Calls to sack Israel education minister over gay therapy comments

In Tel Aviv, hundreds of people demonstrated against Israeli Education Minister Rafi Peretz on Sunday evening (July 14), calling on him to resign. PHOTO: AFP

JERUSALEM (AFP) - Israeli Education Minister Rafi Peretz has spoken of his belief in therapy to convert gays to heterosexuality, leading to calls for him to be sacked and protests on Sunday (July 14).

The comments late Saturday in a television interview were only the latest controversial views voiced by the recently installed minister who heads a far-right party popular with Israeli settlers.

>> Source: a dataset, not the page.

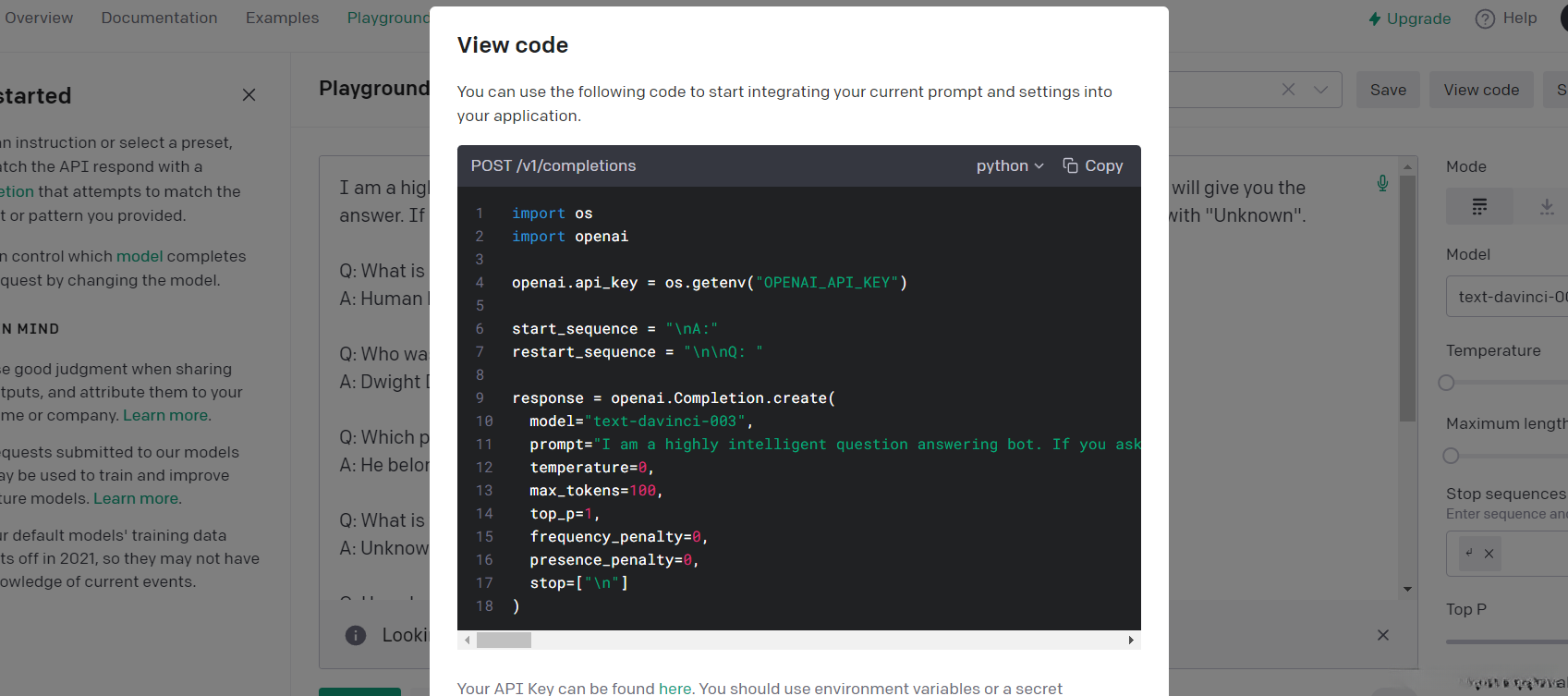Click the Save button
This screenshot has height=696, width=1568.
pyautogui.click(x=1388, y=90)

Asked by Israel's Channel 12 whether he was in favour of so-called conversion therapy and if he believed he could change a gay person, Mr Peretz, who is also a rabbi, said "I think you can, I think you can".

"I can tell you that I have a deep knowledge of education, and I have done it too," he said.

He then talked about a student who approached him and told him he was gay.

Mr Peretz said he hugged him, was kind to him and sought to help him "understand himself well and then decide on his own".

Israeli Prime Minister Benjamin Netanyahu, who brought Mr Peretz's Union of Right Wing Parties into his government after April 9 elections, firmly condemned the remarks.

But Mr Netanyahu, who heads what is seen as the most right-wing government in Israel's history, signalled no intention of firing Mr Peretz as members of Israel's opposition demanded.

"The education minister's remarks about the gay community are not acceptable and do not reflect the stance of the government I head," he said in a statement.

He said he spoke with Mr Peretz "who clarified his remarks and stressed the Israeli education system will continue to accept all of Israel's children as they are, without any regard to their sexual orientation".

Gay conversion therapy has been widely found, including by Israel's health ministry, to be unscientific and potentially damaging to young people.

In Tel Aviv, hundreds of people demonstrated against Mr Peretz on Sunday evening, calling on him to resign.

'BACK TO DARK AGES'

"When an education minister says these kind of things it reflects his attitude and intentions toward the state education system," protester Nadav Burstein said. "It takes us back to the dark ages."

Some protesters carried placards reading "A homophobic racist has to quit," a reference to comments made by the minister about Palestinians in the same interview.

Mr Peretz appeared unfazed by the interviewer's suggestion that Israel would be engaged in "apartheid" if it annexed the occupied West Bank without giving Palestinians the right to vote in Israeli general elections.

"We're in a very complicated reality in Israeli society and Israel, and we will have to find the solutions - where sovereignty will be, what will it be applied over, will it apply to people, to territory," he said.

"They certainly won't be able to vote," he said of Palestinians in the West Bank.

Demonstrators at the Tel Aviv protest carried placards calling him a "homophobic racist".

Mr Peretz also caused outrage earlier this month over reported comments to a cabinet meeting.

Israel's Channel 13 reported that he told ministers that Jewish inter-marriage and assimilation, particularly in North America, were like a "second Holocaust".